• _PROBLEM REQUIREMENTS_: A faithful copy of the data is the goal; set it down exactly, without the images.

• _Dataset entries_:
+---+
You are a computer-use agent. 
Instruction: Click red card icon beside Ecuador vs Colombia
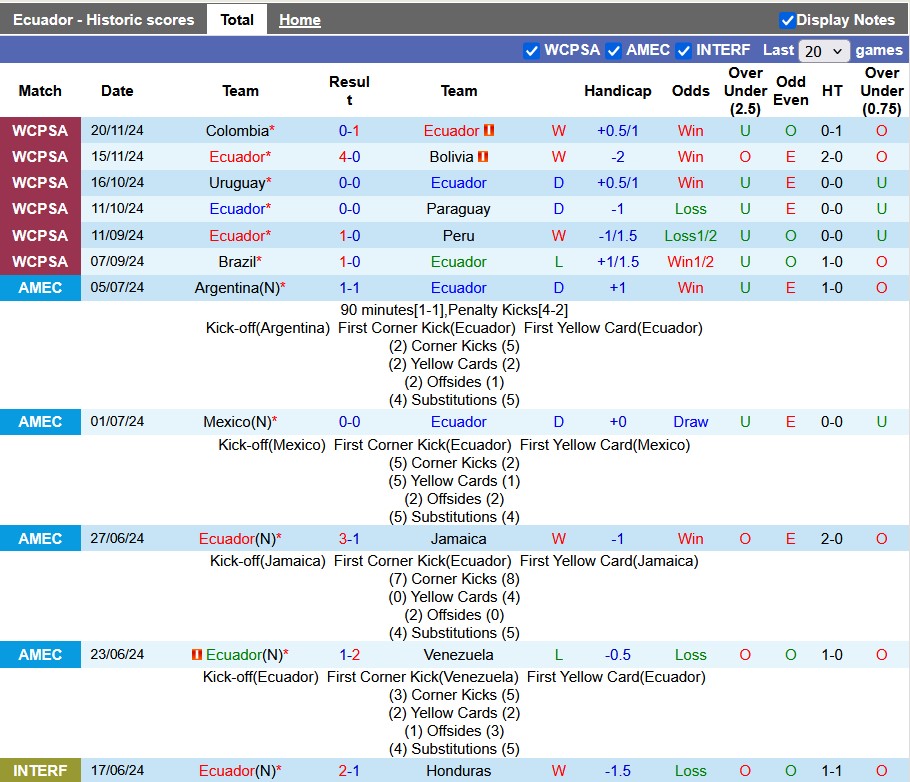[489, 131]
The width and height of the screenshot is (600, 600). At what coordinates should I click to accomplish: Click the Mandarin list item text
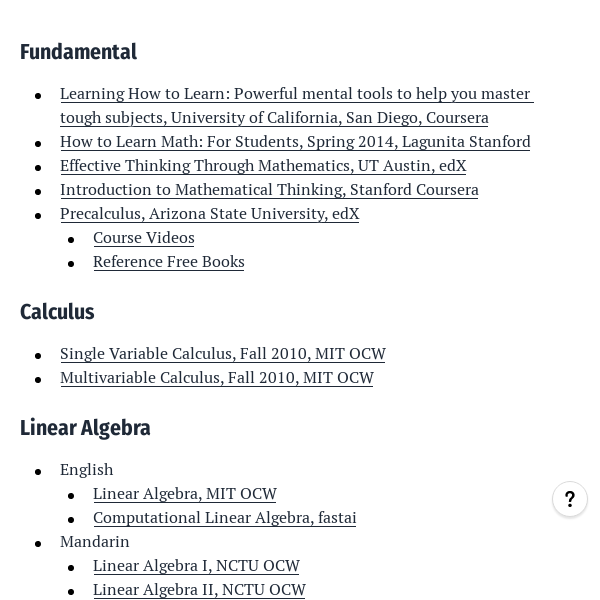click(x=95, y=542)
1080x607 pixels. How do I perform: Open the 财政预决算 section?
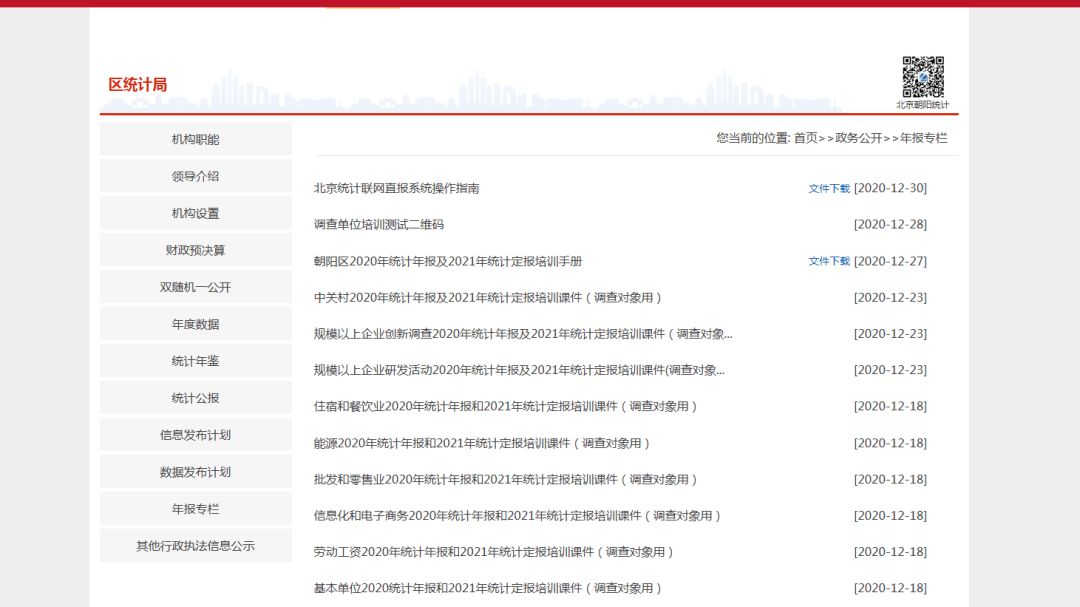pyautogui.click(x=195, y=249)
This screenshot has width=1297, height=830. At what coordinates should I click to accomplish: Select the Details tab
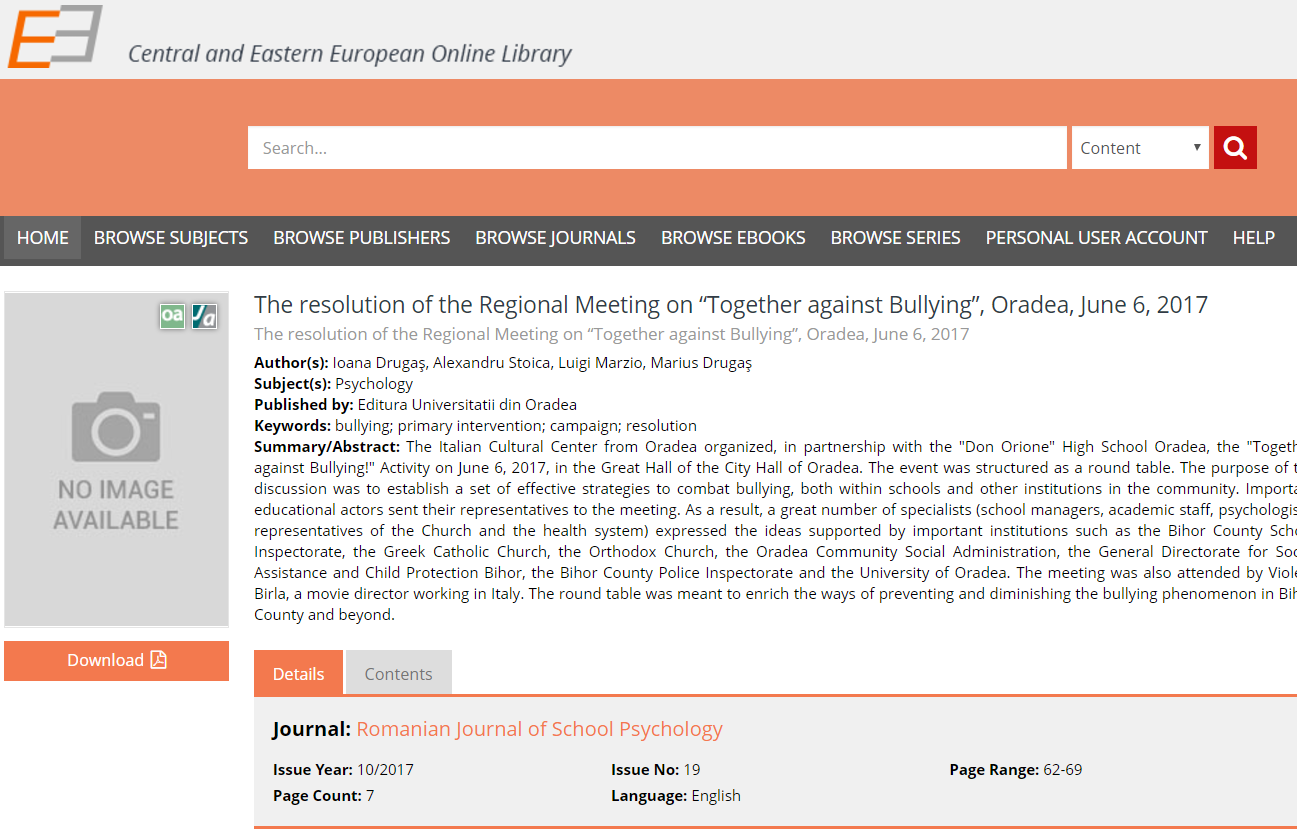click(298, 674)
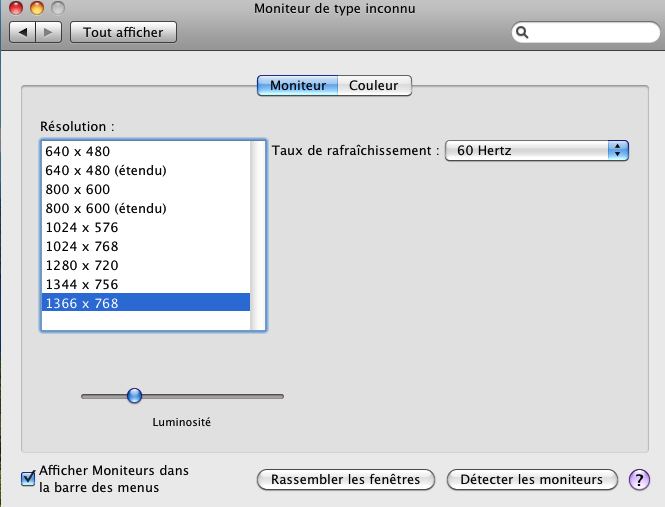Select 1024 x 768 resolution
This screenshot has height=507, width=665.
point(146,246)
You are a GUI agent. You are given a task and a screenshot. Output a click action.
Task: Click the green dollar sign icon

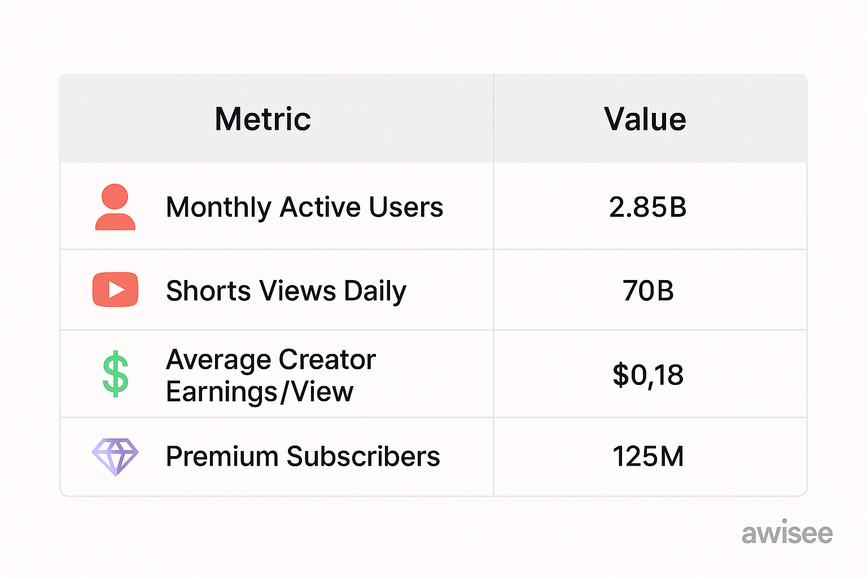(x=115, y=374)
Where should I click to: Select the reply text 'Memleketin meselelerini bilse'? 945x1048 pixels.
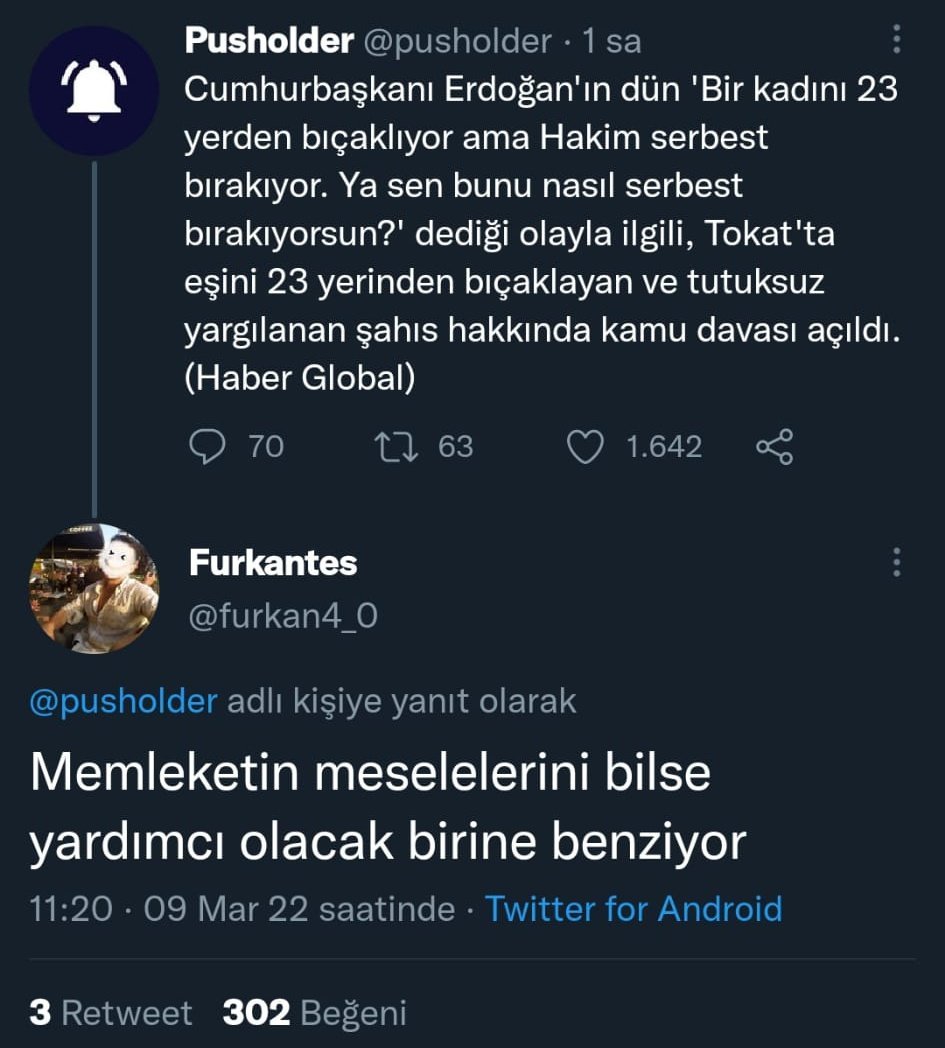(370, 774)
+---+
• _YOUR SOLUTION_:
You are a computer-use agent. 
Instruction: Click red card icon beside Ecuador vs Colombia
[489, 131]
The width and height of the screenshot is (600, 600). At what coordinates should I click to accomplish: Click the Mandarin list item text
click(x=95, y=542)
1080x607 pixels. How do I perform: Open the 财政预决算 section?
pyautogui.click(x=195, y=249)
This screenshot has width=1297, height=830. At what coordinates should I click to accomplish: Select the Details tab
click(298, 674)
Select 1024 x 768 resolution
This screenshot has height=507, width=665.
point(146,246)
You are a GUI agent. You are given a task and a screenshot. Output a click action.
Task: Click the green dollar sign icon

(x=115, y=374)
Where should I click to: Select the reply text 'Memleketin meselelerini bilse'? 945x1048 pixels.
(370, 774)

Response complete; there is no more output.